上松町立町の中山道は、河畔からのぼって国道19号を斜めに横切ります。今は国道の路面となっている場所にも、かつては家並みがあったのではないでしょうか。 そして、国道を横切った先の中山道は鉄道線路の下に埋もれてしまったものと見られます。鉄道の基盤は嵩上げされて、線路は人工的な段丘崖の上の面を通っています。
  中山道にとどまらず、立町の家並みの北端にあった神明社の境内もまた鉄道と国道の建設によって分断され、主要部分は鉄道の下に埋もれてしまったようです。


◆往古の神明社の姿を探索・想像してみよう◆



神明社の社殿下の石段脇から境内の西端と大鳥居を眺める。線路が境内を分断していることがわかる。



▲神明風の大鳥居は昭和後期に再建されたものらしい


▲線路の東側に抜けるトンネル


▲境内の主要部は鉄道に変わり、鉄道擁壁下を往く細い参道


▲急勾配の石段の上に拝殿が見える


▲針葉樹林に取り巻かれて、拝殿の奥に本殿が設けられている


▲本殿の土台は石垣で支えられている


▲境内摂社が3つ並んでいる。社号はまったくわからない。


▲社殿群の背後には崖と呼べるほどに急斜面が迫っている


▲社殿群から南東に向かう杣道は木曾古道に通じているらしい


▲この杣道は荻原方面(北)に向かう中山道の脇道かもしれない

◆分断された境内神域◆

  残念ながら木曾でも、「殖産興業」という経済的欲望の前には、「天皇家の祖先」を祀る伊勢神宮を勧請した社の境内さえも森林鉄道建設によって分断されてしまったという苦々しい歴史が見えてきます。
  一見、絶対的にも見える「戦前の天皇制レジーム」も、近代経済の建設という資本主義的なニーズには恥も外聞もなく膝を屈するという、政治と経済の「ご都合主義」は歴然としていて愕然とします。

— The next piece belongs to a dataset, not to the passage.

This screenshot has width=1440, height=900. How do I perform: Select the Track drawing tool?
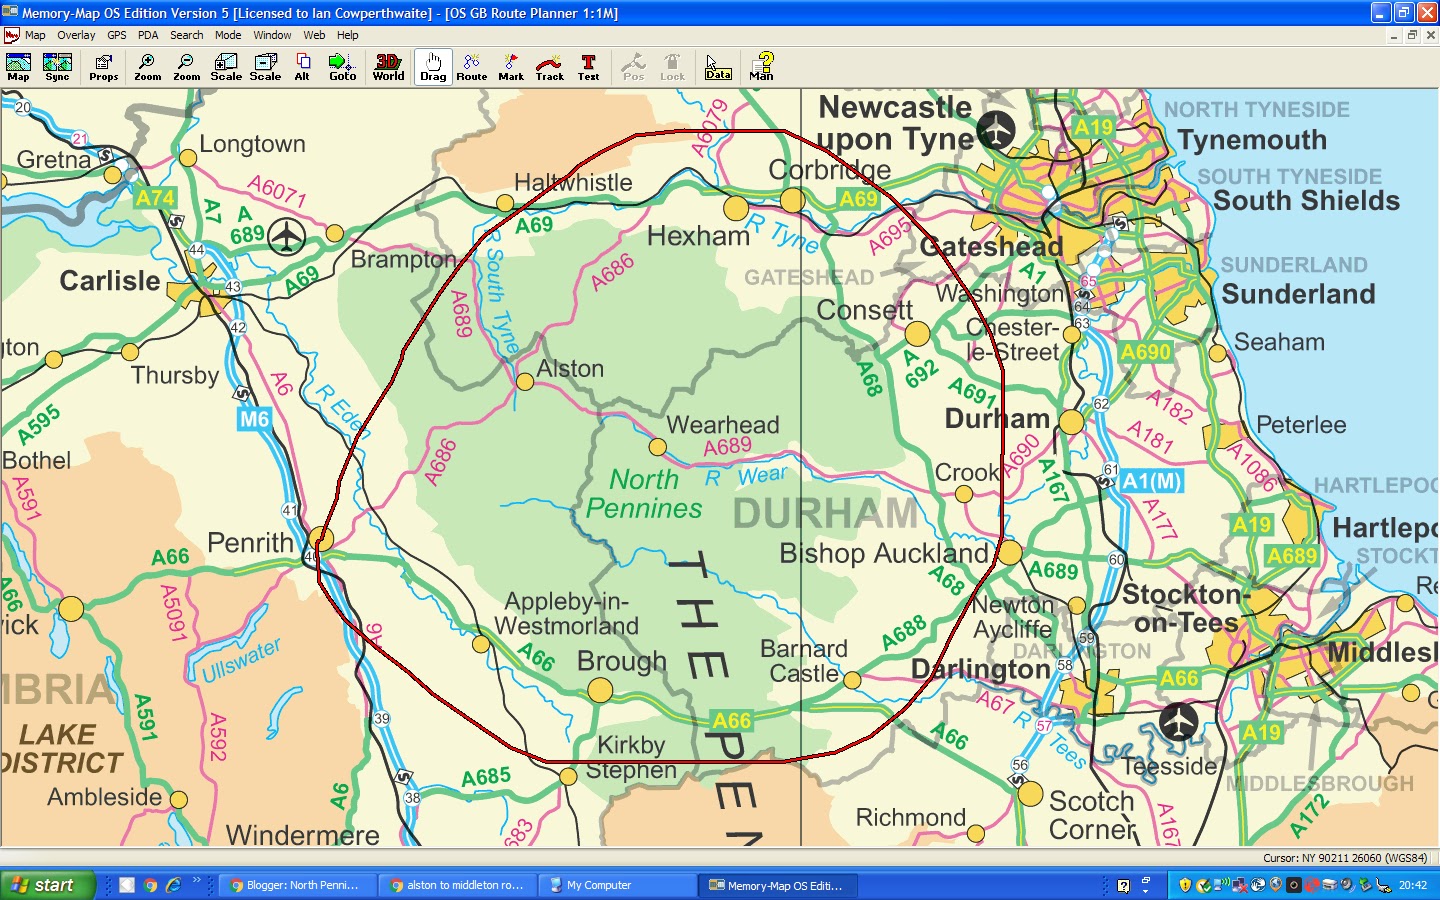coord(549,66)
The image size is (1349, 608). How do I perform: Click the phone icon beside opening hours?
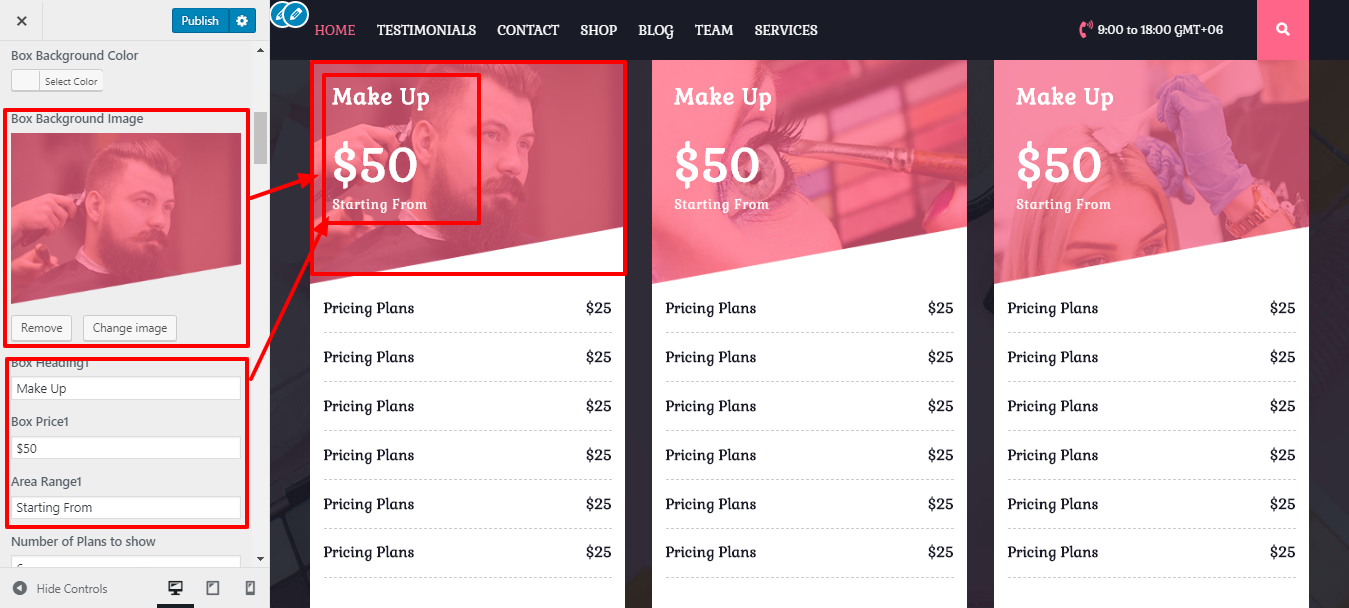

中山道と、立町の歴史的景観や文化財とか人びとの祈りの場への配慮はすっかり後回しになってしまったようです。
  悲観して嘆いてばかりでは仕方がないので、今に残された立町神明宮の遺構や痕跡から、おそらく20世紀初頭まで保たれていた神社と中山道の姿を想像し、頭のなかで復元してみましょう。


トンネルから出たところに石段参道がある

  国道19号に面した神明宮の境内壇上にのぼってみると、鉄製の大鳥居の背後で境内は分断されていて、そこにはJR中央線の鉄道の法面(段丘崖)が迫っています。鉄道の背後に山林と一体化している神域があるようなので、北側の線路をくぐるトンネルの向こうに回ることにしました。
  狭隘な木曾谷の斜面に鉄道を建設するためには、当時に技術ではここしか場所はなかったということなのでしょう。しかし、昭和後期の国道建設でも事態はいっそうひどくなったようで、歴史的景観の保護・復元はまったく考慮されなかったものと見られます。

◆社殿群は背後の山腹に移されたか◆


崖斜面では拝殿の前も大変に窮屈だ


摂社群の奥に見えるのは本殿

  ここは鉄道が複線になっているので、法面を含めた基盤の幅は14メートルほどにもおよびます。もともと斜面にあった以前の境内のうち、半分以上が線路の下に埋もれてしまったのでしょう。
  おそらく埋もれてしまった場所に拝殿と本殿などの社殿群が置かれていたのではないでしょうか。それらが、背後のさらに急勾配の山腹斜面に――追いやられるように――移設されたと推測できます。
  山岳に囲まれた木曾谷に暮らしてきた人びとは、祈りの場である神社がこんな急傾斜面に移されても、さほどの苦労はなかったのでしょうか。経済的に豊かになるだろうという未来への明るい展望が、多少の不便さを克服したのかもしれません。
  それにしても、急な石段をのぼって、これまた急斜面の社殿や祠を探索してみると、とんでもなく大変だと実感します。高齢化が進んだ現在では、集落の住民の参集や祭礼行事もままならないあのではないかと思われます。
  今回見回した印象では、祭礼などの行事は数年以上もここでは催されたことはないと見られます。やはり、人びとの日常生活から離れてしまっているように感じられます。


崖斜面の下に鉄道と中山道遊歩道が見える

◆線路脇の崖を往く中山道遊歩道◆

  さて旧中山道は、今は鉄道の脇の崖縁を通る細道になっています。人がひとりだけ歩けるほどの細道で、鉄道を見おろしながら北に進むことになります。
  この辺りは、鉄道建設のために斜面が切り通されて鉄道脇の擁壁が崖になってしまったと考えられます。その結果、中山道は崖縁の細道になってしまったのではないでしょうか。